Antarctica's fragile ice
The Thwaites Glacier in Antarctica, seen in 2014. Reuters

Scientists found an area of ice that is bigger than Rhode Island, was missing from the South Pole and they believe that an unusual, extremely hot spot, powered by radioactive rocks and warm water under the Antarctic Ice sheet could be responsible for this phenomena.

The new study was published in the journal Scientific Reports this week. The report stated that even though that unusual hot spot is not expected to melt away Antarctica right now, the researchers observed that the heat has caused the sink of a 100-by-50 kilometre area of ice area.

The lead author of this study, Dr Tom Jordan from the British Antarctic Survey said in a statement that it was an exciting project but the results they have now are quite unexpected "as many people thought this region of Antarctica was made of ancient and cold rocks, which had little impact on the ice sheet above."

"We show that even in the ancient continental interior, the underlying geology can have a significant impact on the ice," he added.

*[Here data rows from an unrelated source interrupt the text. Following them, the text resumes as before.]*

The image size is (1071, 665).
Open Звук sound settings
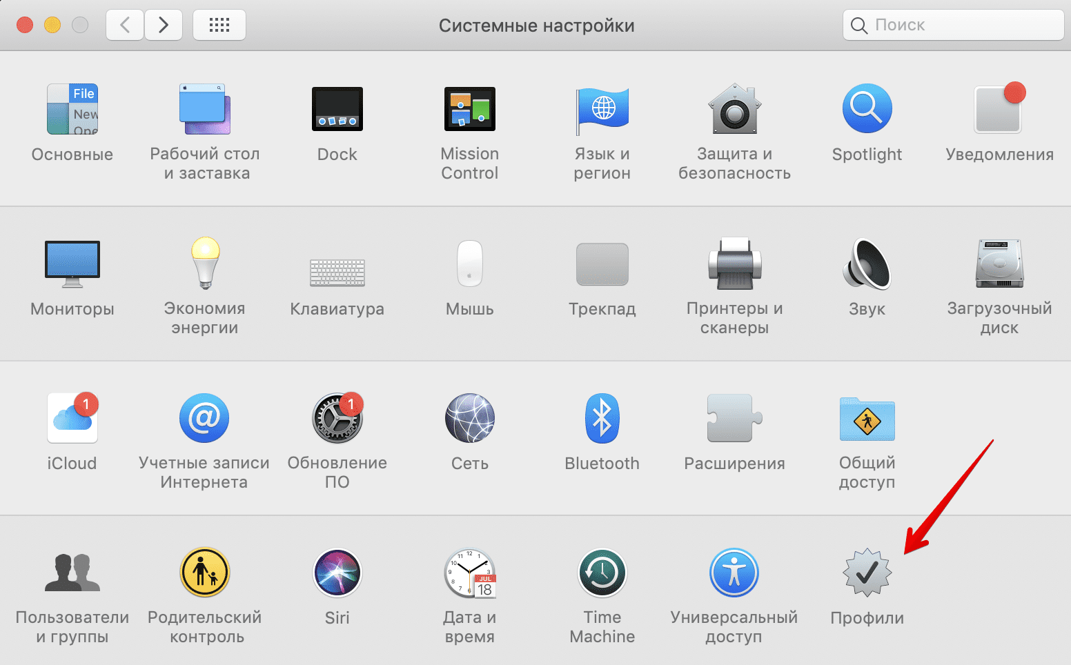point(867,264)
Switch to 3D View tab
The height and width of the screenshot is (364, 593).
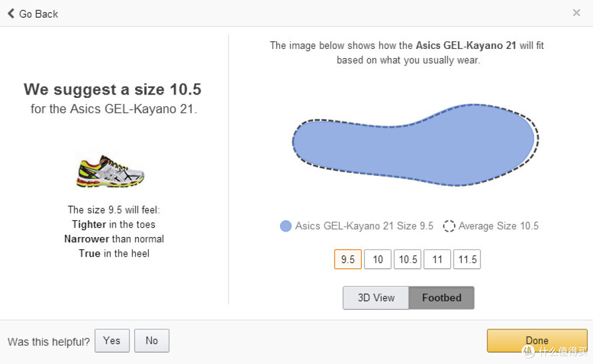pos(376,297)
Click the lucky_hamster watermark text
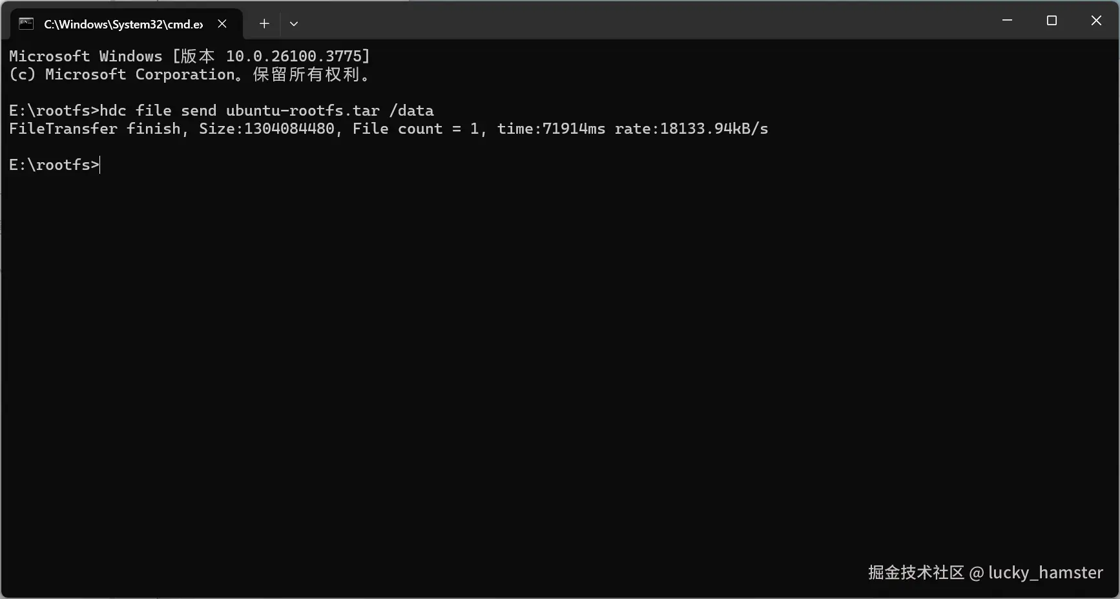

Graphic shows how scientists used aerial radar to map the ice sheet and bed.
Graphic shows how scientists used aerial radar to map the ice sheet and bed. Tom Jordan/British Antarctic Survey

AS per the researchers, they have no idea about the existence of that hot zone and could not find out that since when has been there but, they confirmed that such places are not new. However, they estimated that the hot spot could have been there for thousands of years or maybe millions.

As per Dr Jordan in near future, the "extra water at the ice sheet bed may make this region more sensitive" to the factors such as climate change.

While the radioactive rocks in the earth's upper crust are actually generating the heat, geothermically heated water bubbling up from deep underground and after the ice melted, the water drained away and filled up subglacial lakes and rivers.

The researchers said that there could be many more localized sources of geothermal heat that is still unknown and "assessing their influence on subglacial hydrology and ice sheet dynamics requires new detailed geophysical observations."

These findings followed a research, which was published in August 2017 that showed there was a mantle plume beneath West Antarctica that was responsible for melting the ice sheet from below. The research team found that the mantle plume produced almost as much heat as Yellowstone supervolcano and created huge lakes and rivers.